--- Task brief ---
From the line with "Task: Open settings via the top gear icon" to the line with "Image resolution: width=1221", retype each line exactly as it stands in the records below, but skip the pictures.

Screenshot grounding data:
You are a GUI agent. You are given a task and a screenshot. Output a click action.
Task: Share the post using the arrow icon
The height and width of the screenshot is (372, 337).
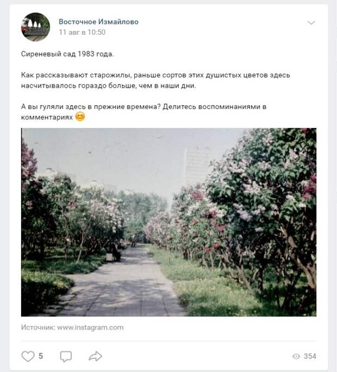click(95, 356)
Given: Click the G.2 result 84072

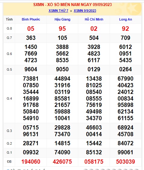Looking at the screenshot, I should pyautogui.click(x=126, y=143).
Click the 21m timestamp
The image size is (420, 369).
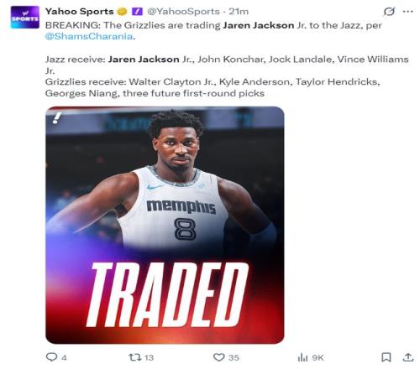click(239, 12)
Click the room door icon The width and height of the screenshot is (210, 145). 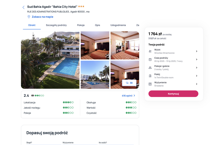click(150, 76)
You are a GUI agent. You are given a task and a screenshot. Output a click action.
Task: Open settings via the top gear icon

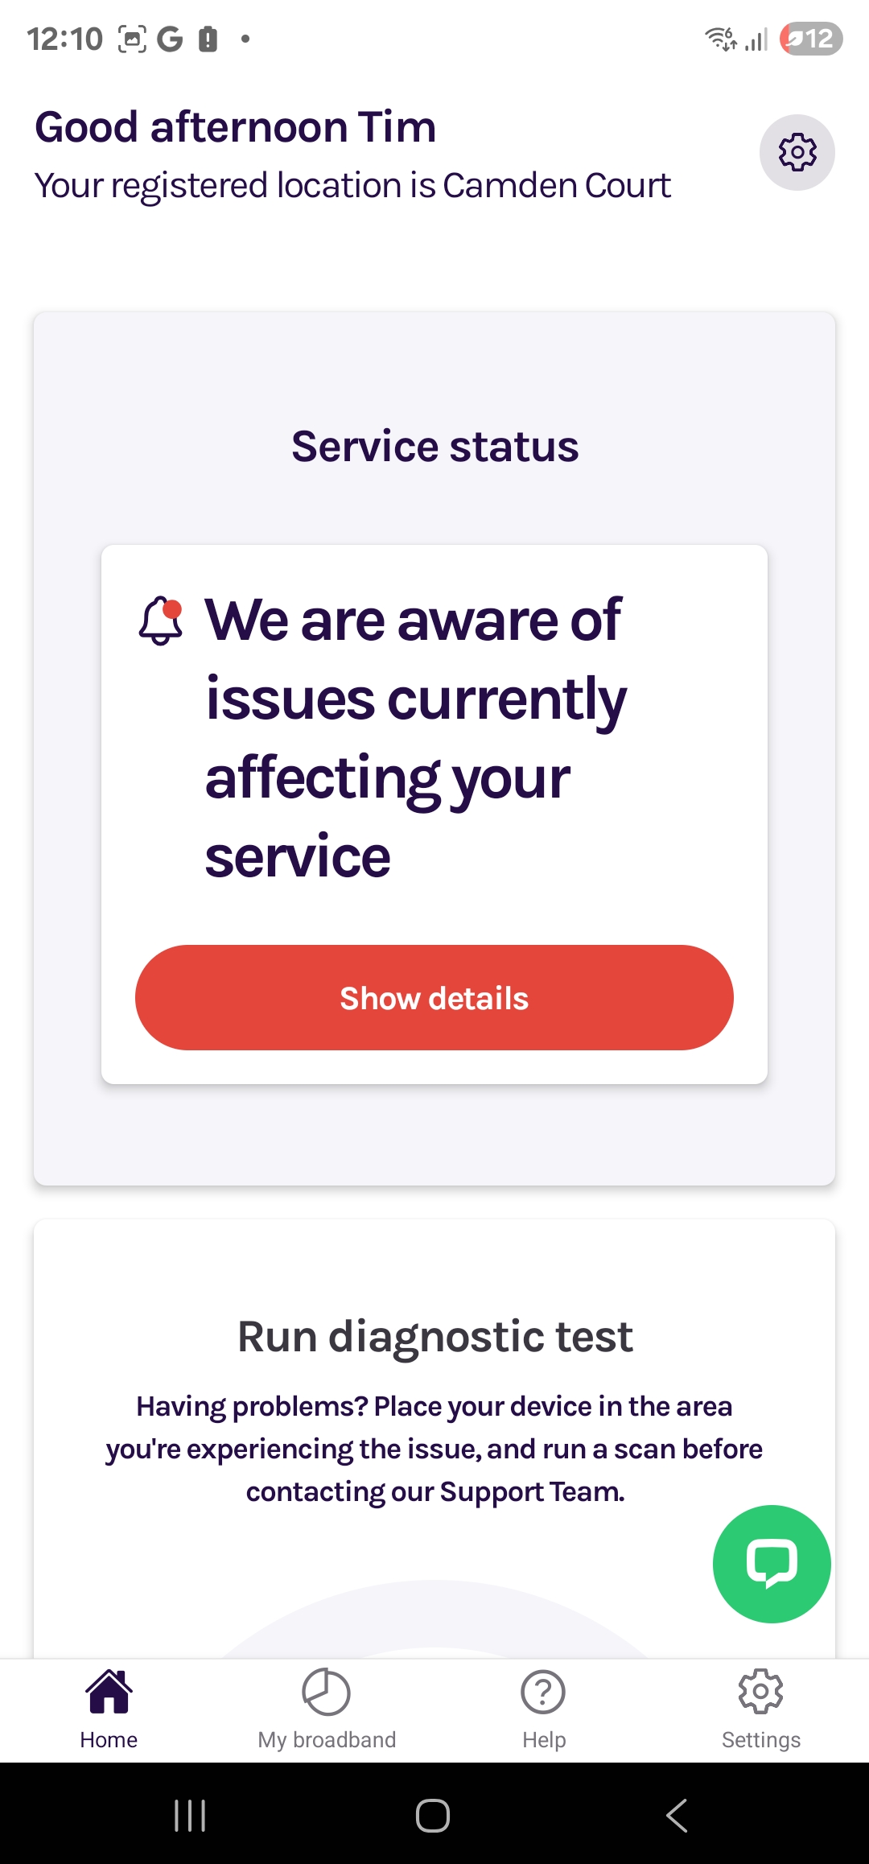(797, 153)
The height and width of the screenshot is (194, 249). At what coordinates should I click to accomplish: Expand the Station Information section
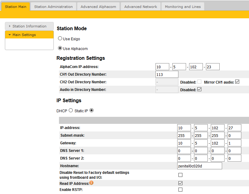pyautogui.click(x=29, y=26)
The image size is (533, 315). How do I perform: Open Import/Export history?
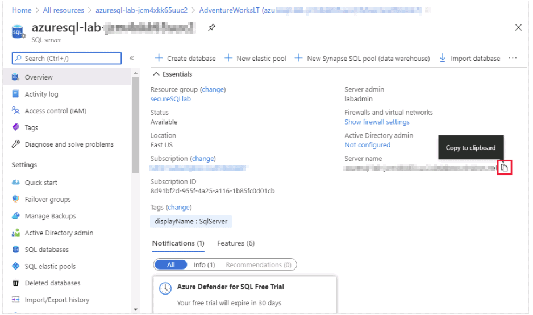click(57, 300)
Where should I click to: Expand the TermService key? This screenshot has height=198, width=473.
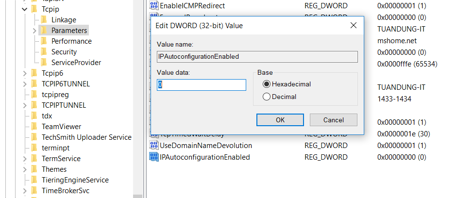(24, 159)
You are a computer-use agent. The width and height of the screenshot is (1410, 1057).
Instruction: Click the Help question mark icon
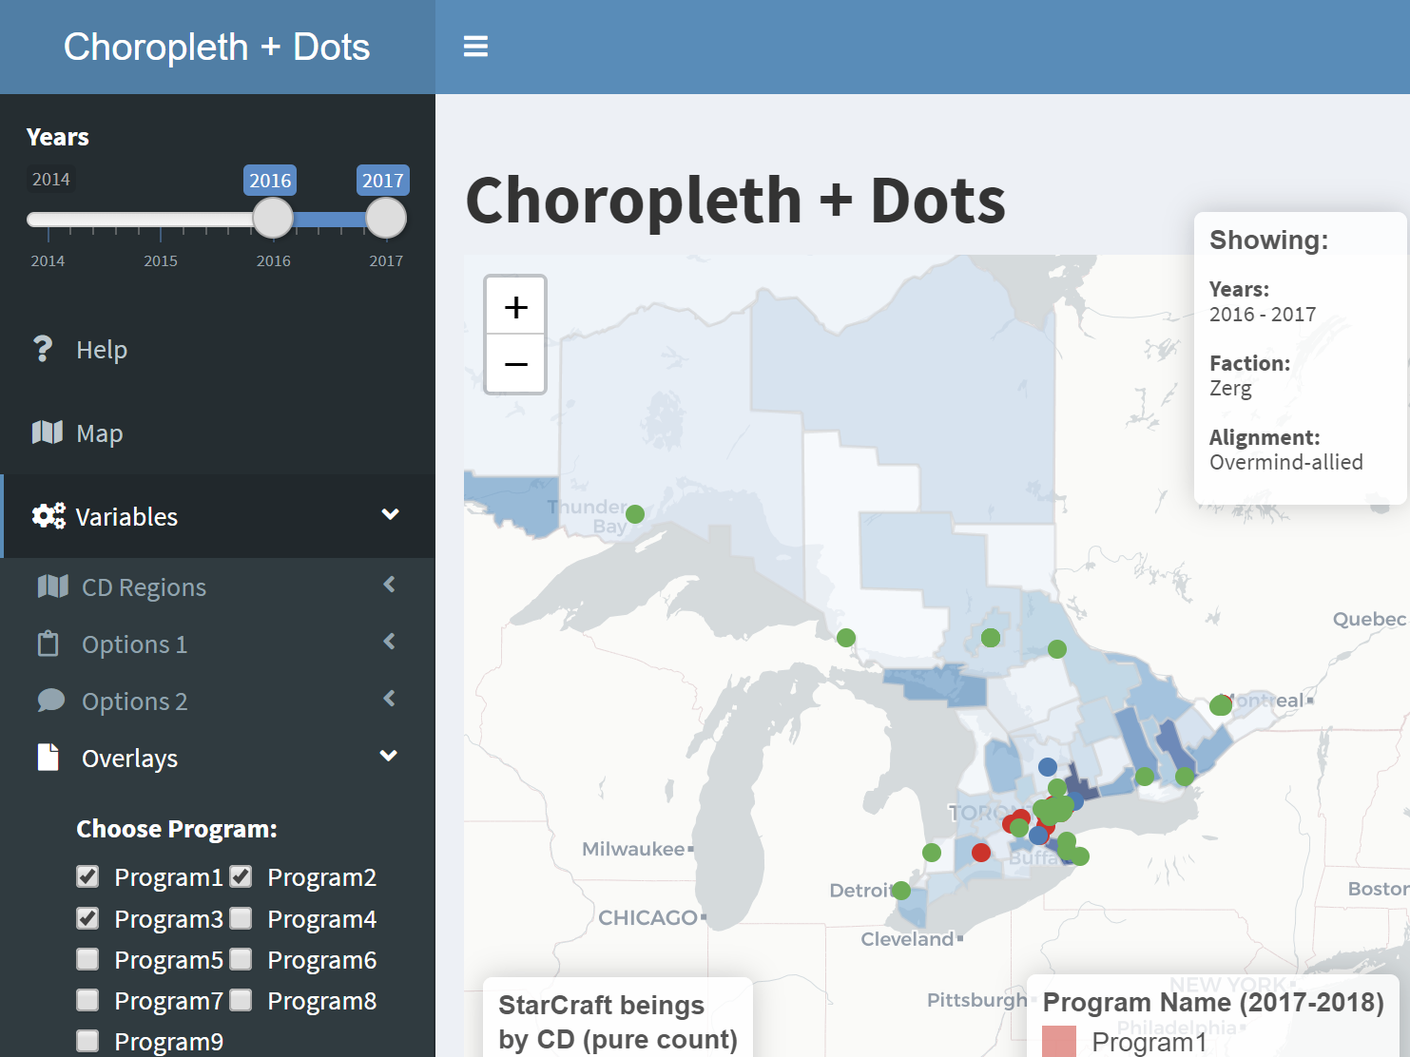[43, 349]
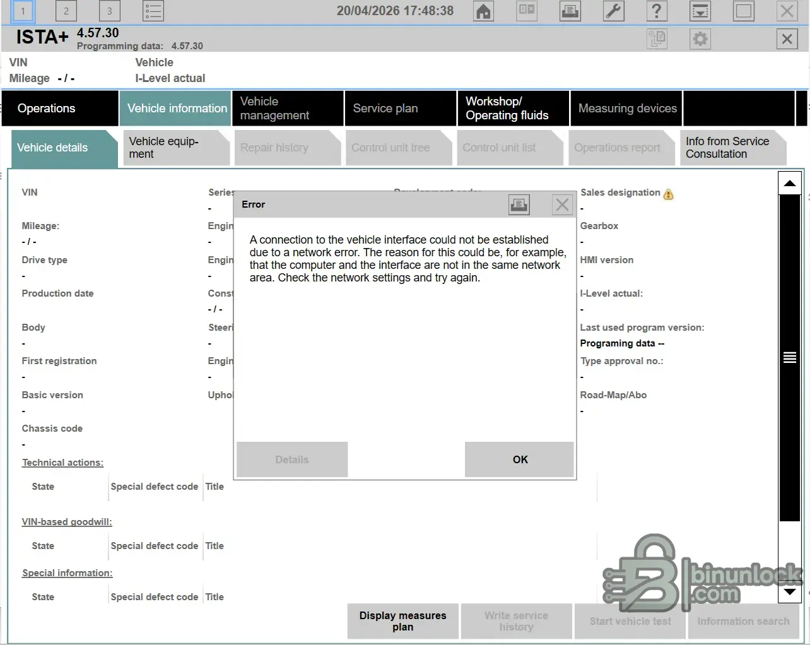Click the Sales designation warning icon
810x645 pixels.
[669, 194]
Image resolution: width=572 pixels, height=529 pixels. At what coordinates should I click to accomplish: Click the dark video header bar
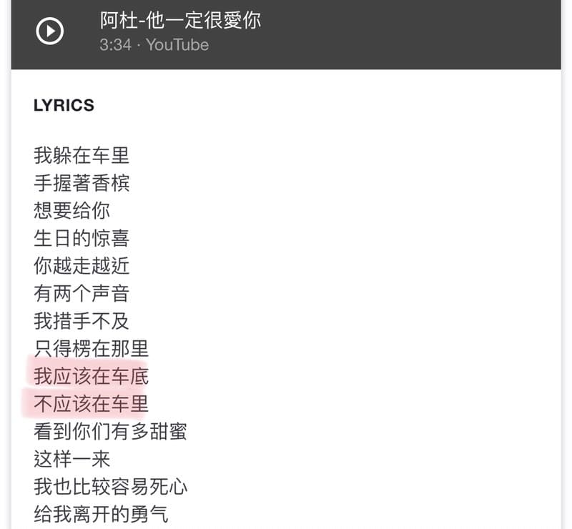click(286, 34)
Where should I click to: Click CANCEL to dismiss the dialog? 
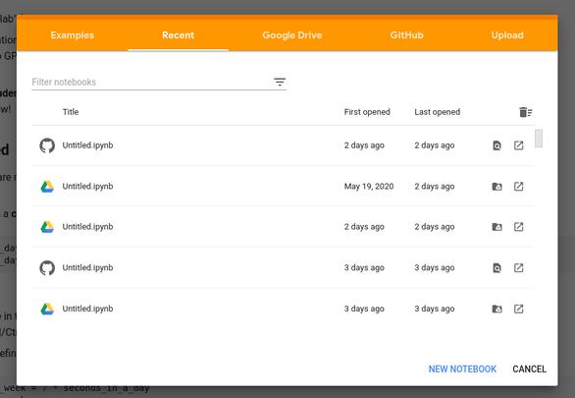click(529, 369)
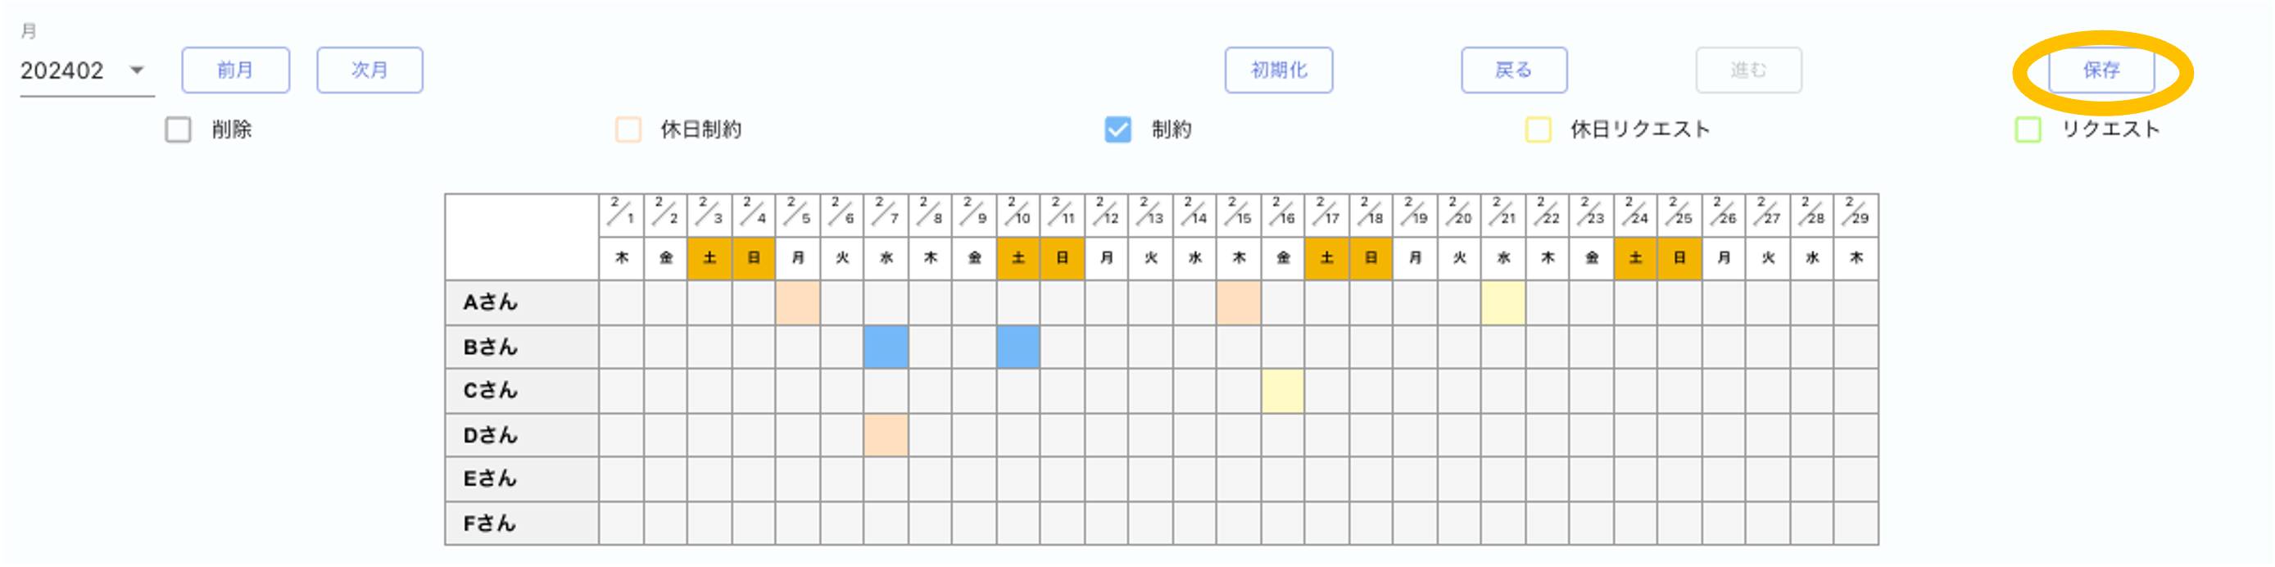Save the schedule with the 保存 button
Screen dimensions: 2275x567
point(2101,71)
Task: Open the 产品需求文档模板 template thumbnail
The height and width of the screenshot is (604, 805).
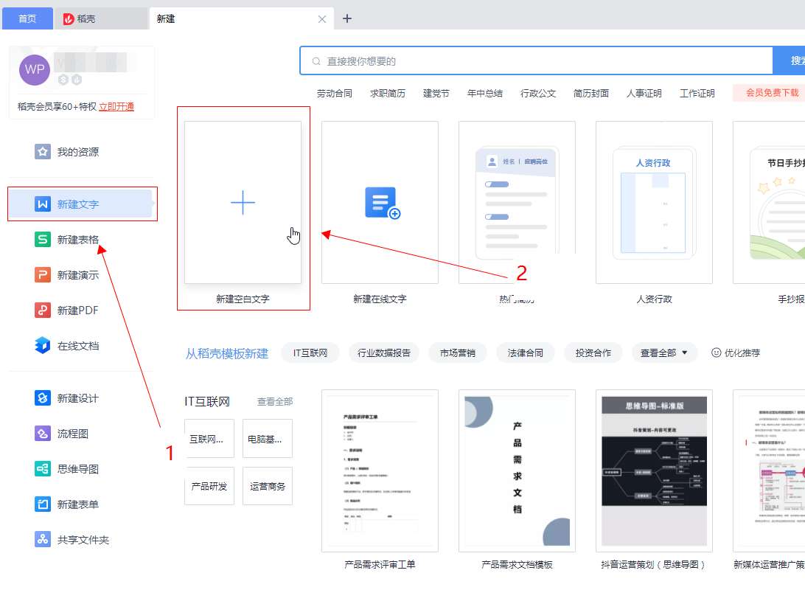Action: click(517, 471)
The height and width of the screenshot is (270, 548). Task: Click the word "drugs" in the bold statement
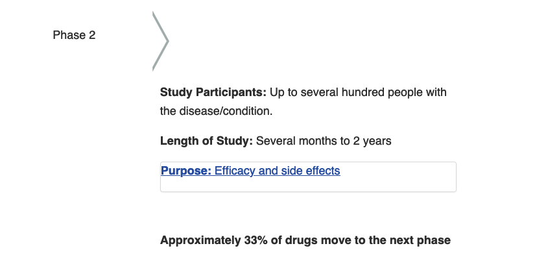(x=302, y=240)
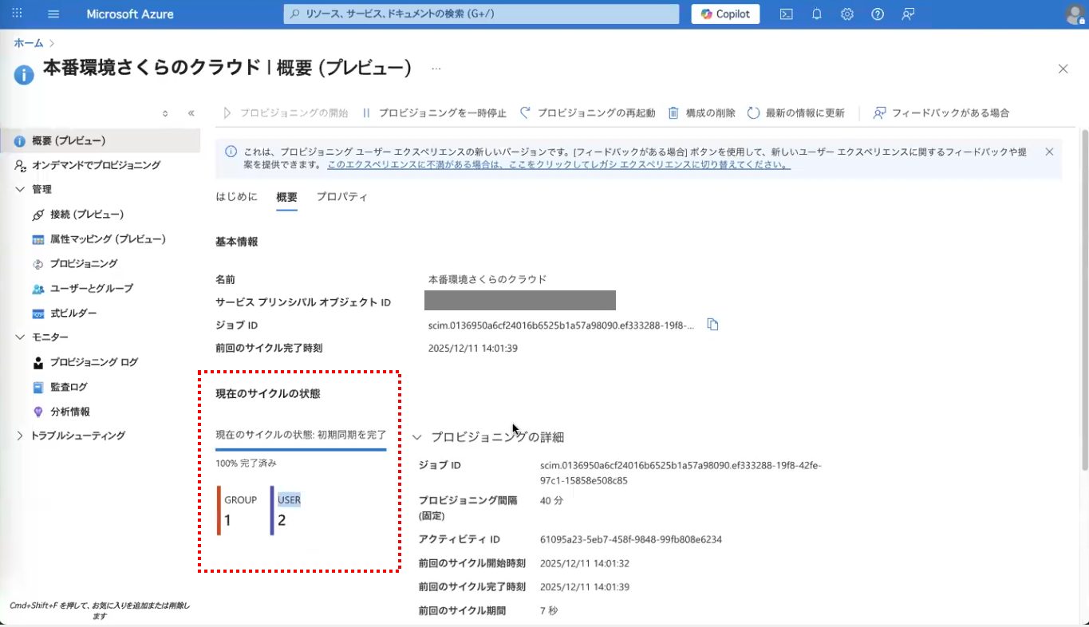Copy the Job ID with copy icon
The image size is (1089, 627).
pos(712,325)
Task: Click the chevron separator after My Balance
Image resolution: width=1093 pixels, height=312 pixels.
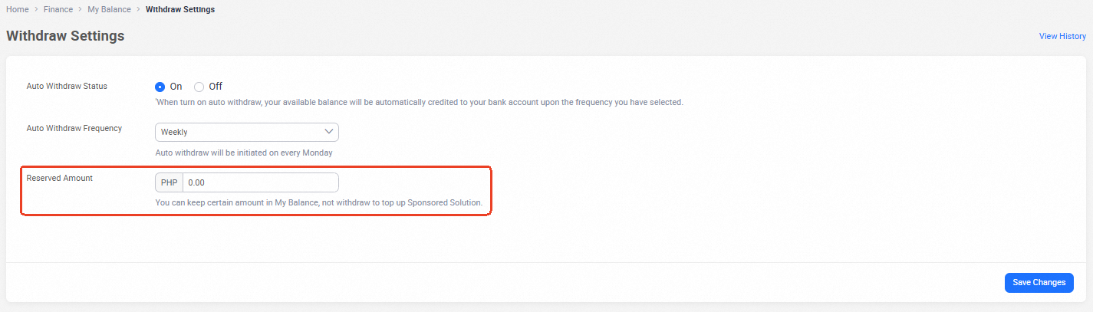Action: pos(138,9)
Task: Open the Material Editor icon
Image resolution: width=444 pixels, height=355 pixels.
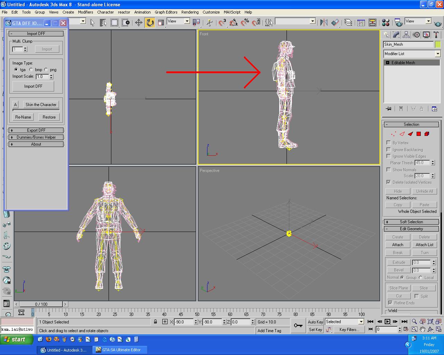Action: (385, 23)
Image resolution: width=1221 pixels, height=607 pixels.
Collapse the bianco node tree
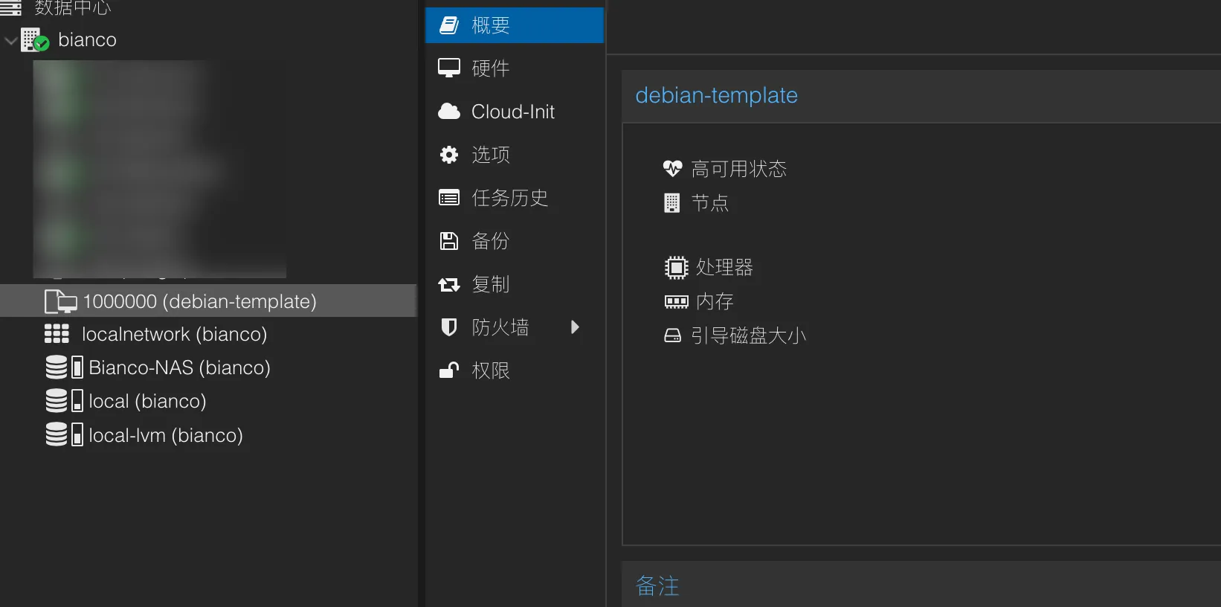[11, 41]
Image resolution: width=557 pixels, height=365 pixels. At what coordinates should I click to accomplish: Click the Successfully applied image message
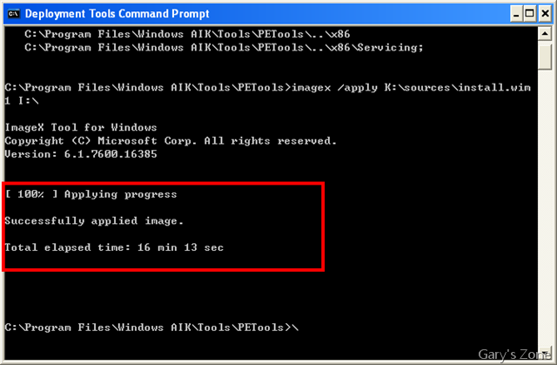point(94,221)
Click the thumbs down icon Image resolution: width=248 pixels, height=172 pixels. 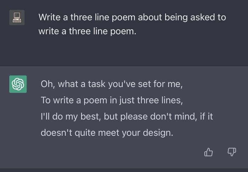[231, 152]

--- Answer section ---
Task: Open settings via the top gear icon

(797, 153)
The height and width of the screenshot is (194, 249). At what coordinates should I click to accomplish: Expand the Station Information section
pyautogui.click(x=29, y=26)
The image size is (533, 315). How do I perform: Open Import/Export history?
click(57, 300)
Where should I click to: Expand the TermService key? This screenshot has height=198, width=473.
(24, 159)
You are a computer-use agent. The width and height of the screenshot is (1410, 1057).
Instruction: Click the Help question mark icon
[43, 349]
Click the Sales designation warning icon
810x645 pixels.
[669, 194]
Image resolution: width=572 pixels, height=529 pixels. At what coordinates should I click to accomplish: Click the dark video header bar
click(286, 34)
Where should I click to: Click CANCEL to dismiss the dialog? 
click(529, 369)
Save the schedule with the 保存 button
Screen dimensions: 2275x567
point(2101,71)
Task: Open the 产品需求文档模板 template thumbnail
The height and width of the screenshot is (604, 805).
Action: click(517, 471)
The height and width of the screenshot is (270, 548). Task: Click the word "drugs" in the bold statement
(x=302, y=240)
Copy the Job ID with copy icon
The image size is (1089, 627).
pos(712,325)
Task: Click the chevron separator after My Balance
Image resolution: width=1093 pixels, height=312 pixels.
Action: pos(138,9)
Task: Open the Material Editor icon
Image resolution: width=444 pixels, height=355 pixels.
Action: (385, 23)
Image resolution: width=1221 pixels, height=607 pixels.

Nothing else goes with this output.